You need VoyageAI API key to use this plugin. Set VOYAGE_API_KEY environment variable in .env file in the current directory. Or you can give the env file path by -e option.

cat .env
VOYAGE_API_KEY=<YOUR_VOYAGE_KEY>

Try out the Embedding Models

# show general usage of emb command.
emb --help

# list all available models.
emb models
VoyageEmbeddingModel
    Vendor: voyage
    Models:
    * voyage-3-large (aliases: )
    * voyage-3 (aliases: )
    * voyage-3-lite (aliases: )
    * voyage-code-3 (aliases: )
    * voyage-finance-2 (aliases: )
    * voyage-law-2 (aliases: )
    * voyage-code-2 (aliases: )
    Model Options:
    * input_type (str) - Type of the input text. Options: 'None', 'query', 'document' Defaults to 'None'.
    * truncation (bool) - Whether to truncate the input texts to fit within the context length. Defaults to True.
    * output_dimension (int) - The number of dimensions for resulting output embeddings.
VoyageMultimodalEmbeddingModel
    Vendor: voyage
    Models:
    * voyage-multimodal-3 (aliases: voyage-mm-3)
    Model Options:
    * input_type (str) - Type of the input text. Options: 'None', 'query', 'document' Defaults to 'None'.
    * truncation (bool) - Whether to truncate the input texts to fit within the context length. Defaults to True.

# get an embedding for an input text by voyage-3 model.
emb embed -m voyage-3 "Embeddings are essential for semantic search and RAG apps."

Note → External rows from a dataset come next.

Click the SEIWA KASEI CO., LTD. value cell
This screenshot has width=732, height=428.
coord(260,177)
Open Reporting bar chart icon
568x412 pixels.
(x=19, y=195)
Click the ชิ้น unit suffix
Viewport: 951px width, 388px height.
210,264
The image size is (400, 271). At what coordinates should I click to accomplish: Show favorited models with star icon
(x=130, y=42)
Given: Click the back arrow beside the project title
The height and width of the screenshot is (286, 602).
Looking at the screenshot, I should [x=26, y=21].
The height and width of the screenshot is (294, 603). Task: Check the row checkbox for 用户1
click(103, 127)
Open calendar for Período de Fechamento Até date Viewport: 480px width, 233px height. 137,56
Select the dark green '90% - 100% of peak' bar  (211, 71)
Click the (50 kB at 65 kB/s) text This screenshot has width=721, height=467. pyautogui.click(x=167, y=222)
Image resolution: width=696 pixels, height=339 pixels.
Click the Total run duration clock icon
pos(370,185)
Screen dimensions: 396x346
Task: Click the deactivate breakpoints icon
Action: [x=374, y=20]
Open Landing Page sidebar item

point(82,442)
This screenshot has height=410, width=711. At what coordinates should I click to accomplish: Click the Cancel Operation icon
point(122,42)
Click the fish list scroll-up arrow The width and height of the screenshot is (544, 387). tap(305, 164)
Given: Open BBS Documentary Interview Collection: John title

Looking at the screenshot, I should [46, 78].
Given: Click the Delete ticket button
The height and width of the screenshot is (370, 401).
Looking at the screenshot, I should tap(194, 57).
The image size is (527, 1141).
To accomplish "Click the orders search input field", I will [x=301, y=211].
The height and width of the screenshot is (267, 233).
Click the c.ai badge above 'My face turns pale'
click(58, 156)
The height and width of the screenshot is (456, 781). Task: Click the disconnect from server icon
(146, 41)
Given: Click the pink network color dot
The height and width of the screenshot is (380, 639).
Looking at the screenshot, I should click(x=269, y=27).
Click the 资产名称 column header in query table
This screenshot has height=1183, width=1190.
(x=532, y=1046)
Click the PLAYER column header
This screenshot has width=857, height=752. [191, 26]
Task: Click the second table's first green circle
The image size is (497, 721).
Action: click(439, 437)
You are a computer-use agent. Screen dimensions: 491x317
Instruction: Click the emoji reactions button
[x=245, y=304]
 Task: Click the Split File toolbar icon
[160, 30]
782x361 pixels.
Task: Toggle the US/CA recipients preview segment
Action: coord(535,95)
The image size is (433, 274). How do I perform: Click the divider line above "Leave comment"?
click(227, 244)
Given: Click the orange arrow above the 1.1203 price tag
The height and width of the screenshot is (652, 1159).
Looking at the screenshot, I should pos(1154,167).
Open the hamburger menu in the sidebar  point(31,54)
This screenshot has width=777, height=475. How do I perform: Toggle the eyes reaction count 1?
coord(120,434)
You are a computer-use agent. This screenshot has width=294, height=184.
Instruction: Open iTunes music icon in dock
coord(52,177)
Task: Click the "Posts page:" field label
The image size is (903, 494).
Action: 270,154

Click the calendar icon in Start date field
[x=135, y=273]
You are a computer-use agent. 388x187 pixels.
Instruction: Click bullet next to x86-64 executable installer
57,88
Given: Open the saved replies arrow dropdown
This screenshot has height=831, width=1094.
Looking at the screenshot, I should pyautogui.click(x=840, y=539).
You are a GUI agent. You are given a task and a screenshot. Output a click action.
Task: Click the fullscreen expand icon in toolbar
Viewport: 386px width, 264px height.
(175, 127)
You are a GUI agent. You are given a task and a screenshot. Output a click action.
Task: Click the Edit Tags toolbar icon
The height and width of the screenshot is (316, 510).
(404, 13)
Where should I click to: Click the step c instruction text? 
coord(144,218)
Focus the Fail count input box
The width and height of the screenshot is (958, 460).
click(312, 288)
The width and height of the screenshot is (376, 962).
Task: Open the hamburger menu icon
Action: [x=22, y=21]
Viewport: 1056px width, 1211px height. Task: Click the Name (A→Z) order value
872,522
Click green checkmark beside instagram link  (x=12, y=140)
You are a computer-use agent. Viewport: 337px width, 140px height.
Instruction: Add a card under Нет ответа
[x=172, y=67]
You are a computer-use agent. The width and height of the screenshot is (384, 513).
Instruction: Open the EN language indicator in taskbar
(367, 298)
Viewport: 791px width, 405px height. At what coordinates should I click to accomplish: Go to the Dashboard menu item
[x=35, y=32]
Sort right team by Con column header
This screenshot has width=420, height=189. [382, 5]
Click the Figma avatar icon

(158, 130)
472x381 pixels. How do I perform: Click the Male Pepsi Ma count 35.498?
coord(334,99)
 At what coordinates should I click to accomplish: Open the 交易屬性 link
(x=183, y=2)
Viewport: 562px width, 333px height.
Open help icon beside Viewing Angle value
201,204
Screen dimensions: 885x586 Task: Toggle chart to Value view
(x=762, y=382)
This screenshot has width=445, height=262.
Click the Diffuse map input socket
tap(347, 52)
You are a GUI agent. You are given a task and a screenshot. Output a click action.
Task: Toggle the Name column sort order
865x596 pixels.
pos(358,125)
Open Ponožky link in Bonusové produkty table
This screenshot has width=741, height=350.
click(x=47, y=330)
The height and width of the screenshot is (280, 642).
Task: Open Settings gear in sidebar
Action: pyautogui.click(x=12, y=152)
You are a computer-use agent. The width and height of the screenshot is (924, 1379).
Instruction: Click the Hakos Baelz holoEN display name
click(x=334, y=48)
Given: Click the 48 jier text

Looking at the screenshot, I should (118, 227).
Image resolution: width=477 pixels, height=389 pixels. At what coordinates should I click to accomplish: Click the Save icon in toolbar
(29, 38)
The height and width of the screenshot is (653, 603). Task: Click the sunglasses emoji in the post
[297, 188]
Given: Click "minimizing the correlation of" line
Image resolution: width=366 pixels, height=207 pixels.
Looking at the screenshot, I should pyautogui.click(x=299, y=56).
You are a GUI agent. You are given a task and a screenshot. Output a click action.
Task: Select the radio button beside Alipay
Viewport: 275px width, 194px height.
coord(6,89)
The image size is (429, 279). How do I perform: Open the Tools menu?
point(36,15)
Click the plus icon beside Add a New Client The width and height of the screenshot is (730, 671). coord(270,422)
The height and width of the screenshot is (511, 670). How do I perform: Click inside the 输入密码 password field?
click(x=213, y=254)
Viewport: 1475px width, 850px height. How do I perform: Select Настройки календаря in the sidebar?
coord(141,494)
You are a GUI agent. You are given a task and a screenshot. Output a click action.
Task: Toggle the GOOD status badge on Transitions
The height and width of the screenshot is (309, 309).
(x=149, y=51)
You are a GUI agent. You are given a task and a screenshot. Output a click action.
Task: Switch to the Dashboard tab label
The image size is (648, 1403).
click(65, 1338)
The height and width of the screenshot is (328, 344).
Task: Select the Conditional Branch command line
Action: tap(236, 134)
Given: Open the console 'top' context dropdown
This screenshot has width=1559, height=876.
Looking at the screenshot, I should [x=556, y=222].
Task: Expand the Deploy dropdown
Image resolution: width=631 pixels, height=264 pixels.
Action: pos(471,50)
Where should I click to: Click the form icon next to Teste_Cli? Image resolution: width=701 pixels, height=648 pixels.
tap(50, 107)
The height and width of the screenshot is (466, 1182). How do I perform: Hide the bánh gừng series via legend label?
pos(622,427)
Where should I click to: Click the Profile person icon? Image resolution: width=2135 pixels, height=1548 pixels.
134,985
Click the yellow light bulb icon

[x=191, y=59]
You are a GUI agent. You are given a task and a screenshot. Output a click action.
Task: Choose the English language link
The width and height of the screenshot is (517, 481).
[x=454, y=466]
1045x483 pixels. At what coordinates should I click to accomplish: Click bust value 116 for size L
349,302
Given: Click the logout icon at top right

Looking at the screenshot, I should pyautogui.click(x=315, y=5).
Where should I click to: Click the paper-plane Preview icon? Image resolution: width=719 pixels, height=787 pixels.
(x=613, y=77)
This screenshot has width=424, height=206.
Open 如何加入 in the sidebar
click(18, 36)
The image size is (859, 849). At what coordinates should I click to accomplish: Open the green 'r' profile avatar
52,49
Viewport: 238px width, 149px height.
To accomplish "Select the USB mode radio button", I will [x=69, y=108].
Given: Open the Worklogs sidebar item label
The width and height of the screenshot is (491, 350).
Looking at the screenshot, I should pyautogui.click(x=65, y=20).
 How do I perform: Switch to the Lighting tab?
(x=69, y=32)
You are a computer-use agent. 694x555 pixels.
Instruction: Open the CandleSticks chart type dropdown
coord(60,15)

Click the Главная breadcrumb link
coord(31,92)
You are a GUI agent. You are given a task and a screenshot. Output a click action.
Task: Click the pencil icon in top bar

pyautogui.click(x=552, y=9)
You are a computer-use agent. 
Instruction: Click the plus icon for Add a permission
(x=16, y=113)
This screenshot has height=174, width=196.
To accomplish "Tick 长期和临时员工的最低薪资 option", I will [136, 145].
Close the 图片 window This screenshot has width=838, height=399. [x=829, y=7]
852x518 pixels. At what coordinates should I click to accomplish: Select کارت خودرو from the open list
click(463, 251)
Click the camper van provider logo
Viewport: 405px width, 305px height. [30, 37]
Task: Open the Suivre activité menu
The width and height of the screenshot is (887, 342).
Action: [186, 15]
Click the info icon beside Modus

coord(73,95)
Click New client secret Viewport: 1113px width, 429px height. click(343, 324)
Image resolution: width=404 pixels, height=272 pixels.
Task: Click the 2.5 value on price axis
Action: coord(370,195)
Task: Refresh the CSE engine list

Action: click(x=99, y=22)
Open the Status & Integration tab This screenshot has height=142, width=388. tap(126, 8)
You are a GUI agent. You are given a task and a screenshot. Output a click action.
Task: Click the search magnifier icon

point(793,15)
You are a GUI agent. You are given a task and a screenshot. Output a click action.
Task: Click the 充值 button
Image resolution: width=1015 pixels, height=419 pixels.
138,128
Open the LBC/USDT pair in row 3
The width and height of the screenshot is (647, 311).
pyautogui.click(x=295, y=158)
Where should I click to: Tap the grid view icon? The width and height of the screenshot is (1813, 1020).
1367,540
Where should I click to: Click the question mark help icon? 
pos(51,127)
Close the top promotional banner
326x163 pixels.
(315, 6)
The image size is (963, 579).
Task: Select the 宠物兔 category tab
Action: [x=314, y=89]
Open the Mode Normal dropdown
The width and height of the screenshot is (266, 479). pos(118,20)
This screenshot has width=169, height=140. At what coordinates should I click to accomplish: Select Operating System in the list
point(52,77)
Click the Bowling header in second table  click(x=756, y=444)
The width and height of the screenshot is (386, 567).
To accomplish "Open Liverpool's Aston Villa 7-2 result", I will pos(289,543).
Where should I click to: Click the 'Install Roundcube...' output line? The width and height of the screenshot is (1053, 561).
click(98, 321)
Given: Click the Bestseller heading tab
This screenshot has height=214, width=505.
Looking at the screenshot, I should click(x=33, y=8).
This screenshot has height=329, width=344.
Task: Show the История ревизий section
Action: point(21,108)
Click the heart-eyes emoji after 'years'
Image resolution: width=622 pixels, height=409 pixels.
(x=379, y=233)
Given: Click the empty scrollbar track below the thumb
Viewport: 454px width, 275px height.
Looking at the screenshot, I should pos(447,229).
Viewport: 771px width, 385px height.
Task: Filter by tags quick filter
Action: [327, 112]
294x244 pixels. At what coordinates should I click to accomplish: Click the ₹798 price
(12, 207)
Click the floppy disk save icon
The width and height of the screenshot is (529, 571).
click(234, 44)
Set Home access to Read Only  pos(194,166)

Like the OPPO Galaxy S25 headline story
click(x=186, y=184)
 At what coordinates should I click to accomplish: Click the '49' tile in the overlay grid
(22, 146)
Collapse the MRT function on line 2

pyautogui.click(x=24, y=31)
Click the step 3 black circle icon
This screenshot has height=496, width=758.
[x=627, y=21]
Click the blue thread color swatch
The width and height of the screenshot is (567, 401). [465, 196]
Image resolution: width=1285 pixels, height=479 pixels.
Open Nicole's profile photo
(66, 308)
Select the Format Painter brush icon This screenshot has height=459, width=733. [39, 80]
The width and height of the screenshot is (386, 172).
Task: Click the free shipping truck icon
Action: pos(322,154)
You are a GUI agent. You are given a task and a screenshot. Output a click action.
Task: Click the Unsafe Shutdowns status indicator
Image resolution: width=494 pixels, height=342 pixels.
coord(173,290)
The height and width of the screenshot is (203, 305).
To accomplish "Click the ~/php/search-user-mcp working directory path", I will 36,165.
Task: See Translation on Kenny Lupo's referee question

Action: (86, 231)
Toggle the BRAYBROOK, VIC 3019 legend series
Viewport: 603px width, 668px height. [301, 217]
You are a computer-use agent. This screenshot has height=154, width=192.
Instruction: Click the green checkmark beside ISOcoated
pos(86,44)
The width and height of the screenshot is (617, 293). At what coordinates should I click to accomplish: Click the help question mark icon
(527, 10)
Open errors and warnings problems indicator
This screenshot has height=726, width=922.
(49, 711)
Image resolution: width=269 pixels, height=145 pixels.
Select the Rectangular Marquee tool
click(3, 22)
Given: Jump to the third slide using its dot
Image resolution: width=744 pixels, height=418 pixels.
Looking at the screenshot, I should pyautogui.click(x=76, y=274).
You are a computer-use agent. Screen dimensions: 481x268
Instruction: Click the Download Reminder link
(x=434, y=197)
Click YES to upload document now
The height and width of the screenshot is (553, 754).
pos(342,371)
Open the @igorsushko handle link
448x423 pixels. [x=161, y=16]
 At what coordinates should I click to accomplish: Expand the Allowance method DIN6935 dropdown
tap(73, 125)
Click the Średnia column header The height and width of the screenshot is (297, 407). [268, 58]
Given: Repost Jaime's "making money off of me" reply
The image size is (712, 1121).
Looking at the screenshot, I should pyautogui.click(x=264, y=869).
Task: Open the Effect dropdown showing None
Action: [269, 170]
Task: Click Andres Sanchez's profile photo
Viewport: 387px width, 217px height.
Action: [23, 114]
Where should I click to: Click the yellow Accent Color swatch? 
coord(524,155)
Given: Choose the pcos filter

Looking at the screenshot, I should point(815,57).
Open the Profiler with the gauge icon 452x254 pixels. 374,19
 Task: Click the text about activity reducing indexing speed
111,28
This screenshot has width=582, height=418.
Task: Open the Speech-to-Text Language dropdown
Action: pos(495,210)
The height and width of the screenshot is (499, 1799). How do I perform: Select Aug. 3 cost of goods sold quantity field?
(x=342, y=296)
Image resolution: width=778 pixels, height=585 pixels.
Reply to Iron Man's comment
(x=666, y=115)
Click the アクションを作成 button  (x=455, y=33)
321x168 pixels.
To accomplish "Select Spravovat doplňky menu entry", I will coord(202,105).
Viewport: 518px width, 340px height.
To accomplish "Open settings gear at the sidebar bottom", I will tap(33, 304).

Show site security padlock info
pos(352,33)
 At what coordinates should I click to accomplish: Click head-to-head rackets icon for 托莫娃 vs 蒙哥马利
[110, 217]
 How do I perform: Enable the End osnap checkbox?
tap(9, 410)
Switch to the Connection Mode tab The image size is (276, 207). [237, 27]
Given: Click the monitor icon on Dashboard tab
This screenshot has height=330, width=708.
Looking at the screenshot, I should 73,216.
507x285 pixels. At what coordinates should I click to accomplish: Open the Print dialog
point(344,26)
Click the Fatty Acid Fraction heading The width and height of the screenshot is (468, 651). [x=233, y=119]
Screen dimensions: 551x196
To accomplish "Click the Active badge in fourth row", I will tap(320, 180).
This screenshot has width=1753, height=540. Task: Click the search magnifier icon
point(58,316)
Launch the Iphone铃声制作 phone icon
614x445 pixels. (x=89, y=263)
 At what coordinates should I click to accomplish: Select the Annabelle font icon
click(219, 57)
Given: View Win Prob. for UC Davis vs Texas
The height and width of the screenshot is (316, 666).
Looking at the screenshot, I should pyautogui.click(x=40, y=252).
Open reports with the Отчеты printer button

# get an embedding for an input text by voyage-3 model with input_type=query.
emb embed -m voyage-3 "Embeddings are essential for semantic search and RAG apps." -o input_type query

# get an embedding for an image by voyage-multimodal-3 model.
# assume you have an image file named `gingercat.jpeg` in the current directory.
emb embed -m voyage-mm-3 --image gingercat.jpeg

# calculate similarity score between two texts by voyage-3 model. the default metric is cosine similarity.
emb simscore -m voyage-3 "The cat drifts toward sleep." "Sleep dances in the cat's eyes."
0.7499687978192594

Document Indexing and Search

You can use the emb command to index documents and perform semantic search. emb uses chroma for the default vector database.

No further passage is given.